#### [TAREFA PROPOSTA A]
Por favor, transcreva sem alterações as linhas do material da tarefa, a partir da primeira e até a linha que contém "yes (443, 126)", inclusive.

#### [TEXTO DO DOCUMENTO]
No caso em tela, os apelantes alegam que somente houve ofensa ao mercado de capitais norte-americano. No entanto, conforme bem observado pelo juiz singular, o bem jurídico tutelado deste crime repousa na confiança dos investidores de aplicarem seus recursos no mercado de capitais, in verbis:


"O argumento não me convence. Como expus, o bem jurídico protegido é a confiança que os investidores depositam no mercado de capitais. A prática de negociação de valores mobiliários a partir da utilização de informações privilegiadas obtidas em companhias brasileiras, com ações negociadas na bolsa de valores brasileira, evidentemente afeta o mercado de capitais brasileiro.
Aceitar o contrário seria admitir que o investidor brasileiro fizesse o seguinte (e refinado) raciocínio: apesar de eu ter conhecimento dessa prática desleal, não há porque perder a confiança no mercado de capitais. A prática de negociação de valores mobiliários a partir da utilização de informações privilegiadas obtidas em companhias brasileiras, com ações negociadas na bolsa de valores brasileira, evidentemente afeta o mercado de capitais brasileiro.
É evidente que assim não se passa na realidade. O investidor brasileiro que toma conhecimento dessas práticas envolvendo companhias brasileiras, a partir de ordem emanadas do território brasileiro, não importa em que local a negociação ocorra, fica naturalmente mais arredio, mais desconfiado, menos propenso a investir seu dinheiro no mercado de capitais brasileiro. Com isso, perde força uma das mais democráticas formas de financiamento do setor produtivo brasileiro: o mercado de capitais.
O bem jurídico estará ofendido, enfim, pela simples razão de que, com essa prática maléfica, os investidores perdem a confiança no mercado de capitais." (fls. 1105 verso e 1106).

Ademais, o mercado de capitais é globalizado, ou seja, há influência de um mercado sobre o outro, conforme bem observado no parecer ministerial. Por isso, independe para o investidor se a aplicação financeira daquela pessoa que detinha a informação privilegiada ocorreu aqui no Brasil ou não, pois o que é crucial para o investidor é a presença da credibilidade para que ocorra o bom funcionamento do mercado de capitais.

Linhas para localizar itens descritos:
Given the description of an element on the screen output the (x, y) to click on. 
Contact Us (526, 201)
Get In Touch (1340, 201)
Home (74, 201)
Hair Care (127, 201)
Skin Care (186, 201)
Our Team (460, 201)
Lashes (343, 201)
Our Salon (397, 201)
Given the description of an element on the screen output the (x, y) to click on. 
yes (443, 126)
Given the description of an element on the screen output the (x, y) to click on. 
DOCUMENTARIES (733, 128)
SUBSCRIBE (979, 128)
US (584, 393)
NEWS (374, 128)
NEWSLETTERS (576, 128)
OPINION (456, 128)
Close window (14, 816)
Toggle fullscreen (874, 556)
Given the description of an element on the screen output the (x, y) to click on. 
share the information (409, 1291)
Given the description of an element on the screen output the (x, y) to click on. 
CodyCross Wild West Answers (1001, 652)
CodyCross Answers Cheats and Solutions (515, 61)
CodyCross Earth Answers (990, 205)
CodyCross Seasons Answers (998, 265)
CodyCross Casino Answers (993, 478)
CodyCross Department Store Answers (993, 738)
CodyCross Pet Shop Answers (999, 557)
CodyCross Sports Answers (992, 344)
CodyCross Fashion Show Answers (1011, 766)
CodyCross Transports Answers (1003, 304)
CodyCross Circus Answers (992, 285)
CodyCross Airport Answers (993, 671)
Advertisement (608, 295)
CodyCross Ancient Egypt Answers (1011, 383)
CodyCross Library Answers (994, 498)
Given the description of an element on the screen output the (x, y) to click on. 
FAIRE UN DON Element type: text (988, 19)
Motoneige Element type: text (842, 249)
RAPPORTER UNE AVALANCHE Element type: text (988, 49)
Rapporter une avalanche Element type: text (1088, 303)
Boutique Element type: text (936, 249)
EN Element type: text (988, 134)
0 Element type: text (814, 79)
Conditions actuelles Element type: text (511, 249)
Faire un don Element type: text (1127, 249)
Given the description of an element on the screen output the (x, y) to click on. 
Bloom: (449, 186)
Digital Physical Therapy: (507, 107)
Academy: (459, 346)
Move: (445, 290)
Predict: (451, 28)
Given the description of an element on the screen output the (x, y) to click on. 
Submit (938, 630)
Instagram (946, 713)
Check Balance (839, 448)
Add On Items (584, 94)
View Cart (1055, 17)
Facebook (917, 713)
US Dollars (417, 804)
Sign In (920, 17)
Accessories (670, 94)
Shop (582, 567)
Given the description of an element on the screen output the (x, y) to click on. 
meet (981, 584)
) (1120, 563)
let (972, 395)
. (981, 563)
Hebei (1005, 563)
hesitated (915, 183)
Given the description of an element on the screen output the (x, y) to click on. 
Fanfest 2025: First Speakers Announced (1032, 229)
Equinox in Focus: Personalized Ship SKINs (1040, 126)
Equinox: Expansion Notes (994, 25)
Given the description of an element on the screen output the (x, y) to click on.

#### [TAREFA PROPOSTA B]
Segundo o texto do documento, qual é o bem jurídico protegido por esse crime?

#### [RESULTADO CORRETO A]
Given the description of an element on the screen output the (x, y) to click on. 
Contact Us (526, 201)
Get In Touch (1340, 201)
Home (74, 201)
Hair Care (127, 201)
Skin Care (186, 201)
Our Team (460, 201)
Lashes (343, 201)
Our Salon (397, 201)
Given the description of an element on the screen output the (x, y) to click on. 
yes (443, 126)

#### [RESULTADO CORRETO B]
A confiança que os investidores depositam no mercado de capitais.